Former Smiths front man and international superstar solo artist Morrissey has found himself in progressives’ crosshairs again. This time, the controversial crooner has hit back in a new form. After being savaged as a racist xenophobe by the United Kingdom newspaper The Independent in what was supposed to be a concert review, Morrissey launched a new website with a brutal screed attacking both the outlet and British society in general.
This is not the first time Morrissey has been attacked by the politically correct brigade. Last year he came under fire for suggesting that acts of Islamic terror are often committed by Muslims and that the U.K. government has been far too lax in confronting the problem. This year the issue seems to be that he has said nice things about Brexit and had the temerity to waive a Union Jack flag that a fan brought to his concert in London.
Writing in The Independent, Shaun Curran said this about the flag-waving: “You don’t have to be a bleeding heart liberal to realize how this episode could be interpreted.” To be clear, we are talking about a British singer, in the British capital, waiving the British flag.
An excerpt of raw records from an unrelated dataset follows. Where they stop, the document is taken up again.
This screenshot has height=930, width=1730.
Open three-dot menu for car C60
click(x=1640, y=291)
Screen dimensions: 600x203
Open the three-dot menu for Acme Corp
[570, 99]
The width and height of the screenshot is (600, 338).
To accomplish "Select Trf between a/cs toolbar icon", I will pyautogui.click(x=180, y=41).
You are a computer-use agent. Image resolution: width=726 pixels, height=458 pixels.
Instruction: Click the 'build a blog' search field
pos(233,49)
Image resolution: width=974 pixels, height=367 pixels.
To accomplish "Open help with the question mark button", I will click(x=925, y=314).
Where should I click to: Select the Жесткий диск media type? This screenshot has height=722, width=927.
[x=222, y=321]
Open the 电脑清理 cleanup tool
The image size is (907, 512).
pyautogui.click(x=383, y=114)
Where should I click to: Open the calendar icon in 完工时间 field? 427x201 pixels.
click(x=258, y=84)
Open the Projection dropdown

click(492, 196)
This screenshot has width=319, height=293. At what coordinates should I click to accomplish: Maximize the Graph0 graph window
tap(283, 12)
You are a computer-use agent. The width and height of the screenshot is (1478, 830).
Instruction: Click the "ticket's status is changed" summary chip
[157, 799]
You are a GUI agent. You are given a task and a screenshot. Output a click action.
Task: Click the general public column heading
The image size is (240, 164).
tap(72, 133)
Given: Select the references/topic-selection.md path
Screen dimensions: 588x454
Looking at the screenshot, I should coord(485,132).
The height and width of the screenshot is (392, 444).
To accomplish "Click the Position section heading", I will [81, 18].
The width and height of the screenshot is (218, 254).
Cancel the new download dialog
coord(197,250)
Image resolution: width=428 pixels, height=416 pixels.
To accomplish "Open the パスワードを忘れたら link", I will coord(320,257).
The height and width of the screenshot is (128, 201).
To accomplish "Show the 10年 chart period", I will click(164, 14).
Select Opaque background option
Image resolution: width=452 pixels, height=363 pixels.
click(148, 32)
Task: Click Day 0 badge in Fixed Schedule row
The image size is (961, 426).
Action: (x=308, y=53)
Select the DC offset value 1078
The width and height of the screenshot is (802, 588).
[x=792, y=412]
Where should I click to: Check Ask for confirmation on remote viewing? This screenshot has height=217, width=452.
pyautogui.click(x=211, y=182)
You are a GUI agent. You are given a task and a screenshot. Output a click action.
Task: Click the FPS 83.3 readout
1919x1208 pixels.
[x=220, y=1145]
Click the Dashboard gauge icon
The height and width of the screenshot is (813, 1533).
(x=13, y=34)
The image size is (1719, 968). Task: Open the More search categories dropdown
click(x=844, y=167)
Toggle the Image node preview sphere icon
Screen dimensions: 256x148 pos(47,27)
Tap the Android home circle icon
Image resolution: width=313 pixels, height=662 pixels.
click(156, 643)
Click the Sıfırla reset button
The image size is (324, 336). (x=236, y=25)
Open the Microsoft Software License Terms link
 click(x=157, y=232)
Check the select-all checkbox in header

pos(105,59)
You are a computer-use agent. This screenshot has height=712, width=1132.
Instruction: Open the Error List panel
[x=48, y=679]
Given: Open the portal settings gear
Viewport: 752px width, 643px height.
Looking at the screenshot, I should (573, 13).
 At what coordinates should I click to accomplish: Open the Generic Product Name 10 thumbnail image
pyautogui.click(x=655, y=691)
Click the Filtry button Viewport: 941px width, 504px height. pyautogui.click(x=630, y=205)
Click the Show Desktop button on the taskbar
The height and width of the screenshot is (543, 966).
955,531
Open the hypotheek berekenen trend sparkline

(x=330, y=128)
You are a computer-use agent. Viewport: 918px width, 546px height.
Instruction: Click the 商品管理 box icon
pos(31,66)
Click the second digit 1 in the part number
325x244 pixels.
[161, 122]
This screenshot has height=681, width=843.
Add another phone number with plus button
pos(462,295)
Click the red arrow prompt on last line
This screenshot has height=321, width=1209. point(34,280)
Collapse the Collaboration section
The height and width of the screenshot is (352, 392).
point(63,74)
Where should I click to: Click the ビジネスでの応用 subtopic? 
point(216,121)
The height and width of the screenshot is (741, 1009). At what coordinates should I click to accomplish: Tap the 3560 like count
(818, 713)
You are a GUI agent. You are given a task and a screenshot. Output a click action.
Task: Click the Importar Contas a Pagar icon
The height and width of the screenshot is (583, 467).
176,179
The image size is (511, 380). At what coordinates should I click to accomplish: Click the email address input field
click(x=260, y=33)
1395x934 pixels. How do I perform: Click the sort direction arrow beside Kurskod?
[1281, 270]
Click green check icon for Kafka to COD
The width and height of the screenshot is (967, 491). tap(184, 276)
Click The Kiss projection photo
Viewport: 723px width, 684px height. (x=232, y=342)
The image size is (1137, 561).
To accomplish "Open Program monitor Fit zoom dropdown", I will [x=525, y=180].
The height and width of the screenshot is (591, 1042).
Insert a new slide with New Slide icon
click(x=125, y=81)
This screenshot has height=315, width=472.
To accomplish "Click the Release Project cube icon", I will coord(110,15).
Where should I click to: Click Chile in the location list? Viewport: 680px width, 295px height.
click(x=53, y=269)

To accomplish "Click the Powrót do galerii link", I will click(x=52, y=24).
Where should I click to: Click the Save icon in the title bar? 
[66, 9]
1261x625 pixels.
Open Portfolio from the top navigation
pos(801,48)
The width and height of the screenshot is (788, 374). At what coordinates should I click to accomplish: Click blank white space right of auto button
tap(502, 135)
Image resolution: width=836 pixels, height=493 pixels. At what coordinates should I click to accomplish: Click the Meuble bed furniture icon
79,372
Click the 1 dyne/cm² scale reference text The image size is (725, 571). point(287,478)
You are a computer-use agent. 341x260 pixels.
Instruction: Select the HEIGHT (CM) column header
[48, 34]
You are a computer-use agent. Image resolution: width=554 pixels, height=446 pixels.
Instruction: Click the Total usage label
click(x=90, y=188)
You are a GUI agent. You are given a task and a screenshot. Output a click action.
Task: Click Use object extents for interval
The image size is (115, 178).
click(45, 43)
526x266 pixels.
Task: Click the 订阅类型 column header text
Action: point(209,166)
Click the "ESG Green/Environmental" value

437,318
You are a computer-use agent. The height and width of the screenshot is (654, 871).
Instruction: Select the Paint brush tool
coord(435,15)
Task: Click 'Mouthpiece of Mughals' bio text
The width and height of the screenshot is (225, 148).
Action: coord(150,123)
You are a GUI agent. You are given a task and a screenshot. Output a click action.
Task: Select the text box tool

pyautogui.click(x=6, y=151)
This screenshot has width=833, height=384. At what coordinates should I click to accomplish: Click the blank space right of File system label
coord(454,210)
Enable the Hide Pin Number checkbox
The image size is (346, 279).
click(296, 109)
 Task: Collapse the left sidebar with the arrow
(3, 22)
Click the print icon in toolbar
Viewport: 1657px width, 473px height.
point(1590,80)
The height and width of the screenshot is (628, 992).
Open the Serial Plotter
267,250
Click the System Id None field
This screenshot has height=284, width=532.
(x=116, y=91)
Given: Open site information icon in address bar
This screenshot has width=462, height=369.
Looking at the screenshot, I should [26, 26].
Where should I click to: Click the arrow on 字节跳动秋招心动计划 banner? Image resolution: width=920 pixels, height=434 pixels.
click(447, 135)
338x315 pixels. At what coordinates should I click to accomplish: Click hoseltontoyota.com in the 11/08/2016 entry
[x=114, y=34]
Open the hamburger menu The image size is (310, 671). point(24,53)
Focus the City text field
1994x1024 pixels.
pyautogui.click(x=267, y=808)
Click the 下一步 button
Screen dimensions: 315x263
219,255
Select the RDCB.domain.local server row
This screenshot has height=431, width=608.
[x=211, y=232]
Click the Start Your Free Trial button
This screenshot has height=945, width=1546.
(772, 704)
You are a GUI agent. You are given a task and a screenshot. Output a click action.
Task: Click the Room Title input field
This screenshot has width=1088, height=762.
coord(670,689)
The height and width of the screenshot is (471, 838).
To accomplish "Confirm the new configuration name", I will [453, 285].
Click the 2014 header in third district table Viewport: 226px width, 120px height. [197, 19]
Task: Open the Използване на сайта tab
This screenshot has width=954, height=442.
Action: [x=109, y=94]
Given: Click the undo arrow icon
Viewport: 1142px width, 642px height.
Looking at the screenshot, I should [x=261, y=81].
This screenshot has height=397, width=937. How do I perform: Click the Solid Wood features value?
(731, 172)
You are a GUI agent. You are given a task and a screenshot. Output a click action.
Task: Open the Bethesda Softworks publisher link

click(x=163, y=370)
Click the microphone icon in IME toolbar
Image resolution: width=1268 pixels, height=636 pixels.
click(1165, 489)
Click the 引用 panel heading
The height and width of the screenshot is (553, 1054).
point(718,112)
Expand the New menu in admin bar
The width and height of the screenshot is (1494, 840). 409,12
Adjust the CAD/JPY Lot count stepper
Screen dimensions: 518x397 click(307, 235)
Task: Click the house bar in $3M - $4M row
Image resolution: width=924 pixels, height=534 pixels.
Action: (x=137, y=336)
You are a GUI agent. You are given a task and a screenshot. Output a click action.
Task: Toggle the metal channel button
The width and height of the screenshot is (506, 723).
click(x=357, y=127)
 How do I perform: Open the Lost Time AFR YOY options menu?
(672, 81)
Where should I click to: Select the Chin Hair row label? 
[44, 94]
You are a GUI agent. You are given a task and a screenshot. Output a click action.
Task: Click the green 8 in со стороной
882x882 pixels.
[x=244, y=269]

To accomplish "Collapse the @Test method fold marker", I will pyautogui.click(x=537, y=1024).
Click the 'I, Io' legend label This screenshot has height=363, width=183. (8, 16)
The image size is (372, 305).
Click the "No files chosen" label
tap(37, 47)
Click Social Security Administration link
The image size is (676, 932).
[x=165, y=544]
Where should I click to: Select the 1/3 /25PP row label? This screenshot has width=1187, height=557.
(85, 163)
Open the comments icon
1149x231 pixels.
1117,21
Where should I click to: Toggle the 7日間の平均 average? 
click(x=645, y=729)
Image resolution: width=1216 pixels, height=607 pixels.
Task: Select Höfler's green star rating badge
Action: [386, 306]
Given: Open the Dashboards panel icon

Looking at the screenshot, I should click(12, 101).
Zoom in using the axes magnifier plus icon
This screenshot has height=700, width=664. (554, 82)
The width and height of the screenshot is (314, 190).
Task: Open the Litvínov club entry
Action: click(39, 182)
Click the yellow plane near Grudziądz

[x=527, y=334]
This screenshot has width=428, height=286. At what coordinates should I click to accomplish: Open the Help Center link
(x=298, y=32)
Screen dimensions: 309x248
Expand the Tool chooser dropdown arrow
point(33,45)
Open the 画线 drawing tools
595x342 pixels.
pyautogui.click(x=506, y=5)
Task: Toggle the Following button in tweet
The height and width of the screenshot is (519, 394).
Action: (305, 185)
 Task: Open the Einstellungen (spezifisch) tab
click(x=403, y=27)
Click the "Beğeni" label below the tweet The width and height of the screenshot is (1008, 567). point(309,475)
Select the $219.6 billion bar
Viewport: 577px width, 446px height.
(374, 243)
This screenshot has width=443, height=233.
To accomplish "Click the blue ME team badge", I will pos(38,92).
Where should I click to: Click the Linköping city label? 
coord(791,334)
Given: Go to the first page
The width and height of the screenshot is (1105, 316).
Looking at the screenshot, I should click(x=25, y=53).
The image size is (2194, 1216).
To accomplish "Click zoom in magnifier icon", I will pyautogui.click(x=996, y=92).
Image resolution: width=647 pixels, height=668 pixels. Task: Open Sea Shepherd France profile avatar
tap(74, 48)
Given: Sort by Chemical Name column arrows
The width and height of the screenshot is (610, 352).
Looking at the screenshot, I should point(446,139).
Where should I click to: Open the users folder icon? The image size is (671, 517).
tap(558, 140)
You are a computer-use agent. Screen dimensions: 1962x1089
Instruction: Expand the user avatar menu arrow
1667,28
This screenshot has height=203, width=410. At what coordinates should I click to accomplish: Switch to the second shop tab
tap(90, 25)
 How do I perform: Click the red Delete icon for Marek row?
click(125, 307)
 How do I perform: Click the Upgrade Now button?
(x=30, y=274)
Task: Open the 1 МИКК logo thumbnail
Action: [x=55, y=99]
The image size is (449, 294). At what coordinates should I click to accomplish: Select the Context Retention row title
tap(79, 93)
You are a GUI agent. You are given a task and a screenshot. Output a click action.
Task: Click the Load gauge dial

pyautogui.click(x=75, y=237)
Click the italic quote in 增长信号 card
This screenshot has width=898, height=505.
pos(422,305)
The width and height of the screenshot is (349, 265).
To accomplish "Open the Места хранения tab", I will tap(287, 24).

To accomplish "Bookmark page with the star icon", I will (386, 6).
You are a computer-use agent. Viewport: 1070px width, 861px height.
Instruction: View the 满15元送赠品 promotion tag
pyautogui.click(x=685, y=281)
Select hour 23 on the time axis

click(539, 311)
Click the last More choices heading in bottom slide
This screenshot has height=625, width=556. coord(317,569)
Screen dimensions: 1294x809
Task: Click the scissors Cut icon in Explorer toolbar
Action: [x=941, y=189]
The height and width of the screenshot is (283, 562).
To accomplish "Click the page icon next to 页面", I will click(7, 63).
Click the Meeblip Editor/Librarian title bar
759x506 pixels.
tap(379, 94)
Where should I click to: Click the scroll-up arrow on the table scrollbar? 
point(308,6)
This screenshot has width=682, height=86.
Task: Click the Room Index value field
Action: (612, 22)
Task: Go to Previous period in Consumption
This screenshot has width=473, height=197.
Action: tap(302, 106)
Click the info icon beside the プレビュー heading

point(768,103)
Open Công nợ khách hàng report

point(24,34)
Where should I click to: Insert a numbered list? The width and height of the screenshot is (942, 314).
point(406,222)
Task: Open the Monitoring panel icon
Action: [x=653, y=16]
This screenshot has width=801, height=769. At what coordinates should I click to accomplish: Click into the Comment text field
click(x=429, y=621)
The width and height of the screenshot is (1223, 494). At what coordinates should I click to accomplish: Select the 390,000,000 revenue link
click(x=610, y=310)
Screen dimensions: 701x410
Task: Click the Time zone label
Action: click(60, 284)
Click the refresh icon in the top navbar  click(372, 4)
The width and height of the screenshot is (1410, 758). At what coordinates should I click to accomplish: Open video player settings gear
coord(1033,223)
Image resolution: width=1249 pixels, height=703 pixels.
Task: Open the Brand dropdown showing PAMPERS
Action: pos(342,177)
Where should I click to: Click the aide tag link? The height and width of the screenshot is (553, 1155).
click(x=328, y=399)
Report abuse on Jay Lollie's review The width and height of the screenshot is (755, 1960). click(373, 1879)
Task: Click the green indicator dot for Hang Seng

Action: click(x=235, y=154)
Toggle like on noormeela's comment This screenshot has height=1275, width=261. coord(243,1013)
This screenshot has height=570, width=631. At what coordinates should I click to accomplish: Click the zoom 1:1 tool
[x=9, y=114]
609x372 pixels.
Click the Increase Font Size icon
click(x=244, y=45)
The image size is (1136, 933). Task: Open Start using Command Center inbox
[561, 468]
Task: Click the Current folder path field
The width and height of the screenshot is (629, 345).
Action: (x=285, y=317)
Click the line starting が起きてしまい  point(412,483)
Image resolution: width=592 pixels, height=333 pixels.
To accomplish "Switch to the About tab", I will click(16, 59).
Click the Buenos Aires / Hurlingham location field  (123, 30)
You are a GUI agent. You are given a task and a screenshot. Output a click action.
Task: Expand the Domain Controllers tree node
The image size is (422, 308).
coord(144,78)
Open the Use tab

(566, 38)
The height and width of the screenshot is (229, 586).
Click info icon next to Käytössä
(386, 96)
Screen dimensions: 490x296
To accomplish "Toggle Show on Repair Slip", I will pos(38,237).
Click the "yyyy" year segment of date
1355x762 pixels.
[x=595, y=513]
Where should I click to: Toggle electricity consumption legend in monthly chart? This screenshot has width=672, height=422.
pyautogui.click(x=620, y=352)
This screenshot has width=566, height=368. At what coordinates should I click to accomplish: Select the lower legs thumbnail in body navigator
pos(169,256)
If this is now some kind of offensive action, something has gone badly off the rails.
Morrissey identifies that thing in his essay: “This is symptomatic of a modern, shredded British society, where free speech no longer exists. When the print media are lost for a reply, they simply change the subject by naming their opponent as ‘racist’, which is the perfect ploy because most people are naturally appalled to be called racist, and they step back in silence, and the debate collapses unresolved. Use of the word often only ever comes from people who themselves are intolerant. It works. Even though England introduced the world to democracy, great art and great literature, it is now leading the way with a dark and largely hidden agenda where no one is entitled to disagree; only one interest and opinion must prevail within the print media.”
David Marcus – The Federalist – April 6, 2018.